** Opening MATERIALS PROVIDED block **

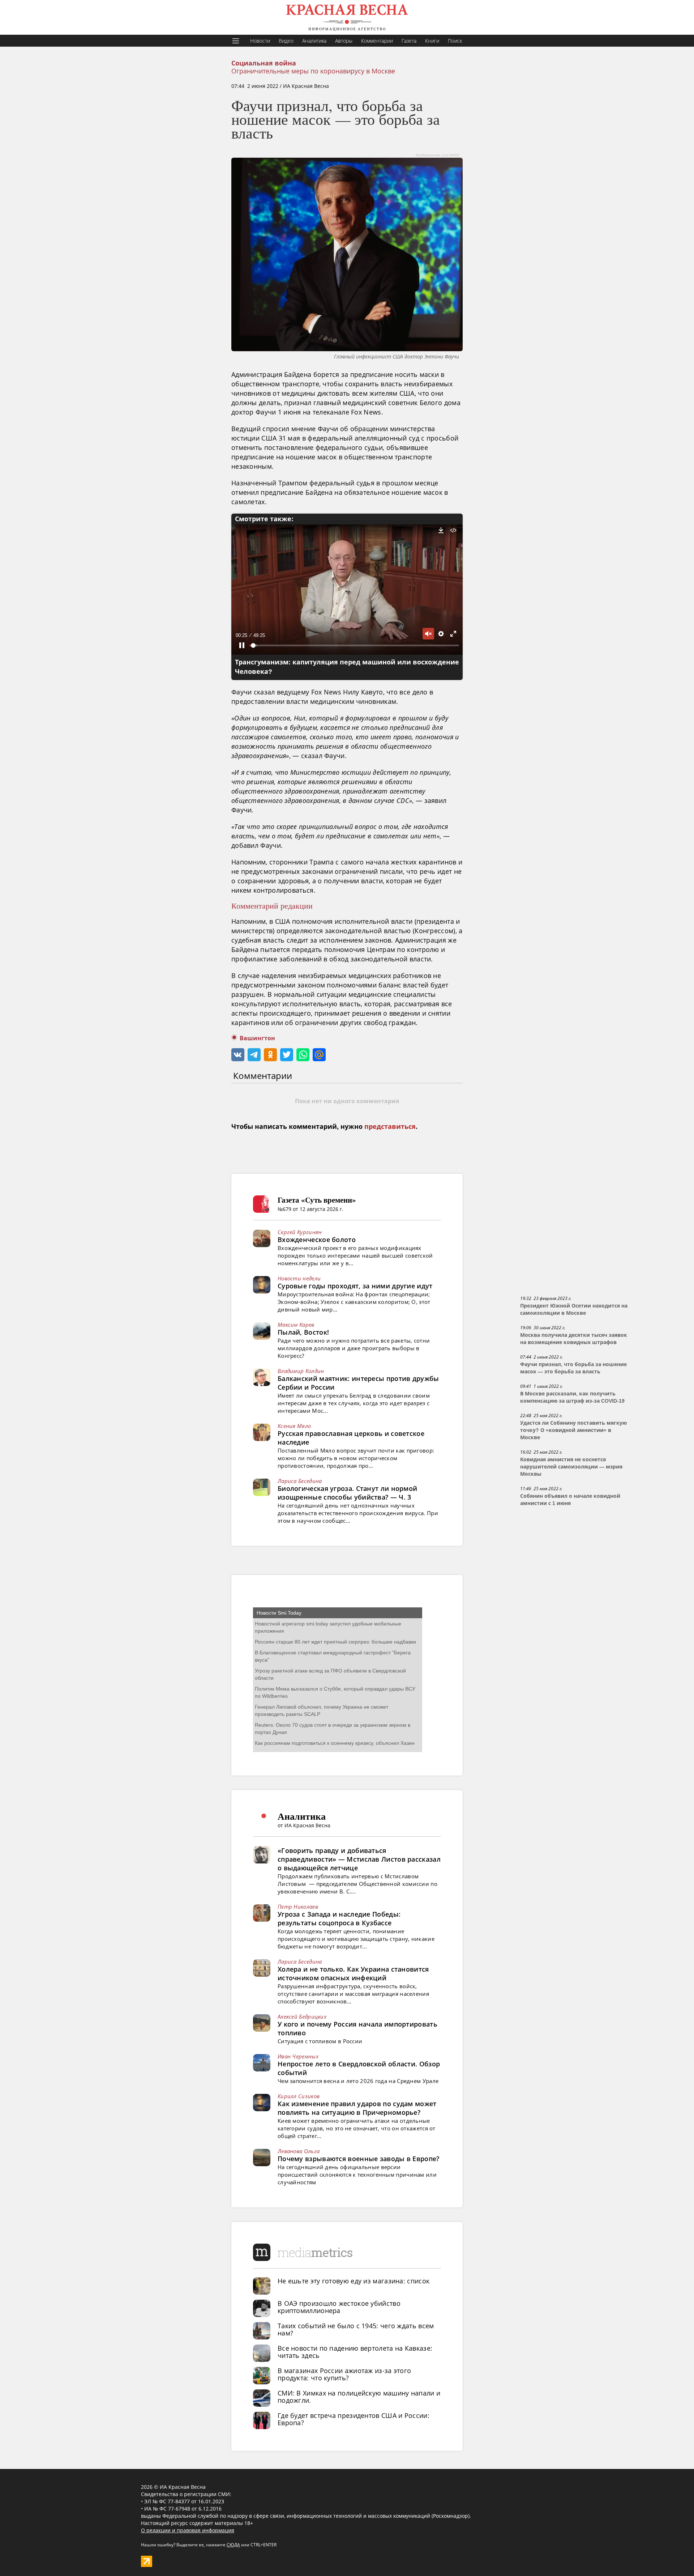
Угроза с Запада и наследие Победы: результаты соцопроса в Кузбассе (339, 1918)
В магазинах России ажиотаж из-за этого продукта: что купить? (344, 2374)
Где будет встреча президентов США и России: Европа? (353, 2419)
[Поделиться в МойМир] (319, 1054)
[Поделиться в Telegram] (254, 1054)
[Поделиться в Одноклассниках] (270, 1054)
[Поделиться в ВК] (237, 1054)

** Closing MATERIALS PROVIDED block **

Your task is to retype, exactly and only, the lines from the one with "Где будет встреча" through the final line above.

Где будет встреча президентов США и России: Европа? (353, 2419)
[Поделиться в МойМир] (319, 1054)
[Поделиться в Telegram] (254, 1054)
[Поделиться в Одноклассниках] (270, 1054)
[Поделиться в ВК] (237, 1054)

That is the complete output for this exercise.